▸ Actions to take:
1. Please print the passage of the Curve25519 review email from "It all looks" up to and including "to implement quickly.".
2. List each benchmark named in the Curve25519 review email whose name begins with "X25519-MLKEM", along with its reported improvement.

▸ Text block:
──────────────────────────────

On Sun, 17 May 2026 22:58:49 GMT, Shawn Emery <[email protected]> wrote:

>> Curve25519 polynomial arithmetic is performed with intrinsincs implemented 
>> in GPR related instructions for multiplication and squaring operations 
>> (methods mult() and square()).  Benchmark improvements include:
>> 
>> - X25519 encapsulation: +19%
>> - X25519 decapsulation: +19%
>> - X25519-MLKEM encapsulation: +12%
>> - X25519-MLKEM decapsulation: +15%
>> - X22519 key agreement: +19%
>> - X25519 key-pair generation: +19%
>> - X25519-MLKEM key-pair generation: +13%
>> - EdDSA key-pair generation: +20%
>> - EdDSA signing: +19%
>> 
>> ---------
>> - [x] I confirm that I make this contribution in accordance with the 
>> [OpenJDK Interim AI Policy](https://openjdk.org/legal/ai).
>
> Shawn Emery has updated the pull request incrementally with one additional 
> commit since the last revision:
> 
>   Add square() intrinsics

It all looks correct to me. I wrote a Fuzz test (at the end of this comment) to 
make sure as well.

Most of my comments are about style. Did think about a faster reduce(), but 
thats not easy to implement quickly.

──────────────────────────────

▸ Data:
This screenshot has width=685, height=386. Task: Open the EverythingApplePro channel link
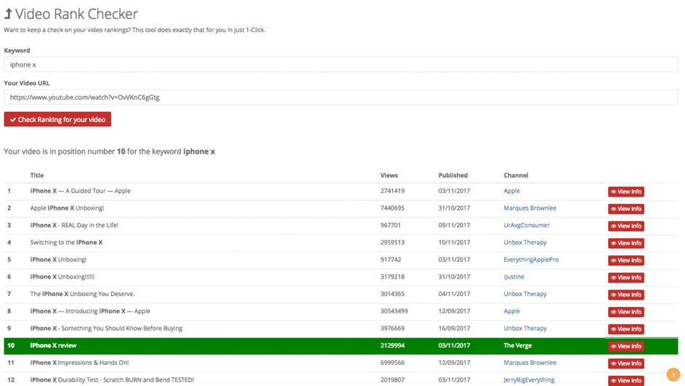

──────────────────────────────

▸ Solutions to each task:
1.
It all looks correct to me. I wrote a Fuzz test (at the end of this comment) to 
make sure as well.

Most of my comments are about style. Did think about a faster reduce(), but 
thats not easy to implement quickly.

2.
- X25519-MLKEM encapsulation: +12%
- X25519-MLKEM decapsulation: +15%
- X25519-MLKEM key-pair generation: +13%